Le linee guida dell'accordo
ETICHETTATURA CIBI E MANGIMI
Dovranno essere etichettati tutti i cibi e i mangimi in cui la presenza di materiale geneticamente modificato autorizzato è superiore allo 0,9%.
PROCEDURA DI AUTORIZZAZIONE OGM
Per autorizzare la commercializzazione di cibi e mangimi Ogm è prevista una procedura con un ruolo centrale svolto dalla nuova Agenzia europea per la sicurezza alimentare. Quando nei prodotti da autorizzare vi sono Ogm vivi (come pomodori, patate o sementi) sarà tuttavia obbligatorio chiedere una valutazione di rischio ambientale alle autorità competenti degli stati membri.
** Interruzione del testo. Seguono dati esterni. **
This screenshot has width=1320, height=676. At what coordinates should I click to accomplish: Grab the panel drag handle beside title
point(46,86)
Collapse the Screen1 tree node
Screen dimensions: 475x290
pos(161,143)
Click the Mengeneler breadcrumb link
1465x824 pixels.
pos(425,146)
OGM IN MORATORIA MA CON VALUTAZIONE SCIENTIFICA FAVOREVOLE
Per questi Ogm non ancora autorizzati (sono 13 prodotti), viene introdotta una soglia di tolleranza dello 0,5%; se la soglia è superata il prodotto viene ritirato dal mercato.
OGM SEMENTI
Le soglie di etichettatura e di tolleranza non riguardano le sementi, per le quali verranno decise soglie sensibilmente più basse in una direttiva Ue separata. Le sementi Ogm potranno tuttavia essere autorizzate attraverso la procedura prevista per cibi e mangimi, ma con l'aggiunta della valutazione di rischio ambientale da parte della autorità nazionali prevista per gli Ogm vivi.